What follows is a block of records; reproduce all of it verbatim.

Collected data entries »
-=-=-=-=-
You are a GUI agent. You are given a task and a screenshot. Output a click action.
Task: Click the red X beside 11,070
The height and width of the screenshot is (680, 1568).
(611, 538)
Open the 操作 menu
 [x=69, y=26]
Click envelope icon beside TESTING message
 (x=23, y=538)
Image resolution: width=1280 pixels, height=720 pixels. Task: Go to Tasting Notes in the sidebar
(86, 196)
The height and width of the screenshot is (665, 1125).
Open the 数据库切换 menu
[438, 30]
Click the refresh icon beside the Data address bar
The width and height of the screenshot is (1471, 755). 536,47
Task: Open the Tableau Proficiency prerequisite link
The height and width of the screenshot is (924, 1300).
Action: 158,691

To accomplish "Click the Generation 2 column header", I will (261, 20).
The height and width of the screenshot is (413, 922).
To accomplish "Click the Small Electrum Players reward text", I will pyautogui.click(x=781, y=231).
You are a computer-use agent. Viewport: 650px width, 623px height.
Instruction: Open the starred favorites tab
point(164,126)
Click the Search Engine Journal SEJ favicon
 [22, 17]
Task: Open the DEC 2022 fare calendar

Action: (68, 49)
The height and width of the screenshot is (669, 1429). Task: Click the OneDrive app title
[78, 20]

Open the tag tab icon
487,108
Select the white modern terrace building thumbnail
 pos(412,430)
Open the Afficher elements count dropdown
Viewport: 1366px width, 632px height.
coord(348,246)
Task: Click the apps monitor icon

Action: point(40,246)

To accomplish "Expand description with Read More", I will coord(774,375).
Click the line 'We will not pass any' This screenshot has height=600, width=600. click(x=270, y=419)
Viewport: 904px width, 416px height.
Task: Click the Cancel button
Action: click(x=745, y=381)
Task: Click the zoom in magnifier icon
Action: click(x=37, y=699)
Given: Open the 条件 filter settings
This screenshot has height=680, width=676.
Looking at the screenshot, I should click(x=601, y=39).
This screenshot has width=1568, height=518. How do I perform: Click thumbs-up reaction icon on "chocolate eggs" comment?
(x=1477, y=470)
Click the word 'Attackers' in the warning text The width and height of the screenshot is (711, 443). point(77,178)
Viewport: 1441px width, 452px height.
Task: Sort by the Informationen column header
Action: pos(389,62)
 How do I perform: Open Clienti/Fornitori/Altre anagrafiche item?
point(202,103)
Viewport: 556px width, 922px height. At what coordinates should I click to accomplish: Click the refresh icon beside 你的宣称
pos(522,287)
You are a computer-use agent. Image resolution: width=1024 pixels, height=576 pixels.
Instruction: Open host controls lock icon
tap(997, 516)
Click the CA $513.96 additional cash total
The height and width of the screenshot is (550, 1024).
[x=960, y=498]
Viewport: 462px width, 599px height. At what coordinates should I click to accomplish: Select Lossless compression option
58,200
-=-=-=-=-
WRITTEN ANSWER »
You are a GUI agent. You are given a task and a screenshot. Output a click action.
Task: Click the red X beside 11,070
The height and width of the screenshot is (680, 1568).
(611, 538)
Open the 操作 menu
 [x=69, y=26]
Click envelope icon beside TESTING message
 (x=23, y=538)
Image resolution: width=1280 pixels, height=720 pixels. Task: Go to Tasting Notes in the sidebar
(86, 196)
The height and width of the screenshot is (665, 1125).
Open the 数据库切换 menu
[438, 30]
Click the refresh icon beside the Data address bar
The width and height of the screenshot is (1471, 755). 536,47
Task: Open the Tableau Proficiency prerequisite link
The height and width of the screenshot is (924, 1300).
Action: 158,691

To accomplish "Click the Generation 2 column header", I will (261, 20).
The height and width of the screenshot is (413, 922).
To accomplish "Click the Small Electrum Players reward text", I will pyautogui.click(x=781, y=231).
You are a computer-use agent. Viewport: 650px width, 623px height.
Instruction: Open the starred favorites tab
point(164,126)
Click the Search Engine Journal SEJ favicon
 [22, 17]
Task: Open the DEC 2022 fare calendar

Action: (68, 49)
The height and width of the screenshot is (669, 1429). Task: Click the OneDrive app title
[78, 20]

Open the tag tab icon
487,108
Select the white modern terrace building thumbnail
 pos(412,430)
Open the Afficher elements count dropdown
Viewport: 1366px width, 632px height.
coord(348,246)
Task: Click the apps monitor icon

Action: point(40,246)

To accomplish "Expand description with Read More", I will coord(774,375).
Click the line 'We will not pass any' This screenshot has height=600, width=600. click(x=270, y=419)
Viewport: 904px width, 416px height.
Task: Click the Cancel button
Action: click(x=745, y=381)
Task: Click the zoom in magnifier icon
Action: click(x=37, y=699)
Given: Open the 条件 filter settings
This screenshot has height=680, width=676.
Looking at the screenshot, I should click(x=601, y=39).
This screenshot has width=1568, height=518. How do I perform: Click thumbs-up reaction icon on "chocolate eggs" comment?
(x=1477, y=470)
Click the word 'Attackers' in the warning text The width and height of the screenshot is (711, 443). point(77,178)
Viewport: 1441px width, 452px height.
Task: Sort by the Informationen column header
Action: pos(389,62)
 How do I perform: Open Clienti/Fornitori/Altre anagrafiche item?
point(202,103)
Viewport: 556px width, 922px height. At what coordinates should I click to accomplish: Click the refresh icon beside 你的宣称
pos(522,287)
You are a computer-use agent. Image resolution: width=1024 pixels, height=576 pixels.
Instruction: Open host controls lock icon
tap(997, 516)
Click the CA $513.96 additional cash total
The height and width of the screenshot is (550, 1024).
[x=960, y=498]
Viewport: 462px width, 599px height. At what coordinates should I click to accomplish: Select Lossless compression option
58,200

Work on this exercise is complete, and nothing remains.